Basically set_to_none=True will deallocate the gradients after they are used. In most GPU cases where we want to save a bit of memory, it is a good thing to de-allocate. However in our case we are using CPU offload, which means all of our gradients are already on the CPU! Since we aren't taking up GPU memory, that means we just have to pay for allocating & de-allocating a lot if we do set to none. So if you set set_to_none=False you should actually see a slight speed up for our case!

optimizer.zero_grad(set_to_none=args.cpu_offload == "off")

Launch command

That's pretty much all the changes you need from our base FSDP code. Now let's launch!

We provide a customized launch.sh script here based on the bash command for spawning torchrun on all available nodes:

cd distributed-training-guide/05-training-llama-405b
bash launch.sh # NOTE: this is non blocking

Also note that this launch.sh specifies HF_HOME as an environment variable in the tmux session, so if you've not used the default value of /home/ubuntu/.cache/huggingface, please update the script!

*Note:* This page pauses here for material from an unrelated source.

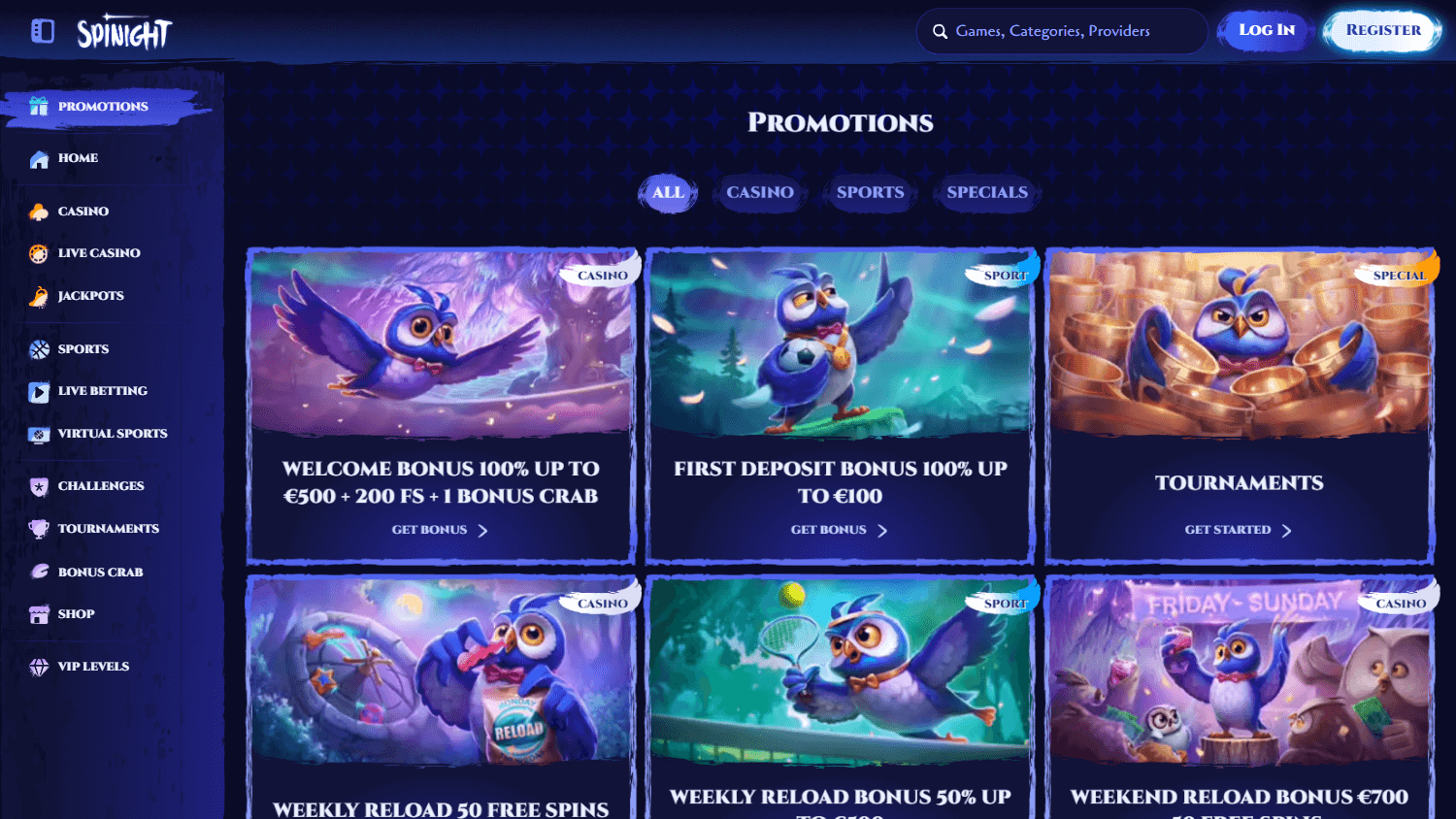Click the VIP Levels diamond icon
Image resolution: width=1456 pixels, height=819 pixels.
coord(39,667)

You can change the hostnames in the hosts file in this directory.

Monitoring

We are using torchrun in our launch.sh script, so we will get an output directory per node with a bunch of sub directories with our log files in them. It's a bit of a pain to manually monitor these, so here's a bash command for tailing all of them at once:

cd distributed-training-guide/05-training-llama-405b
find ../logs/ -name \*stderr.log | xargs tail -f

Additionally, we have a top like utility script for monitoring the entire cluster at the top level of this directory:

cd distributed-training-guide/05-training-llama-405b
python ../top-cluster.py hosts

If you notice any of the nprocs go down or the power usage go down then you know that an error has occurred!

To kill all the processes on all the nodes you can just kill the tmux sessions:

xargs -a hosts -I{} ssh {} tmux kill-session -t torchrun-llama-405b

Run statistics

Training with --seq-length 4096 and --batch-size 1 on 64 H100 gpus (8 separate nodes) has the following stats:

  • ~30s per iteration (data/forward/backward/update). Breakdown is
    • data: ~2ms
    • forward: ~7s
    • backward: ~19s
    • update: ~4s
  • Peak Memory Allocated: 52.9GB
  • Peak Memory Reserved: 77.9GB

Noting that reserved memory has to do with pytorch allocation caching.

Other notes on settings that didn't affect throughput

  • Allowing tf32 had no impact on throughput (torch.backends.cudnn.allow_tf32 and torch.backends.cuda.matmul.allow_tf32)
  • Enabling benchmarking had no impact on throughput (torch.backends.cudnn.benchmark = True)
  • Using CuDNN sdpa was slower (attn_implementation="sdpa" and torch.backends.cuda.enable_cudnn_sdp(True))
  • torch.compile had no impact (use_orig_params=True and torch.compile after FSDP constructor)
  • Very minimal testing of NCCL environment variables either made things worse or had no impact (https://docs.nvidia.com/deeplearning/nccl/user-guide/docs/env.html)
  • PYTORCH_NO_CUDA_MEMORY_CACHING=1 made enough memory available that --batch-size 2 or higher sequence lengths were possible, but it was much much slower.
    • It's possible that some well placed calls to torch.cuda.empty_cache() could achieve this without the throughput loss.
  • Only FULL_SHARD works. Others fail silently.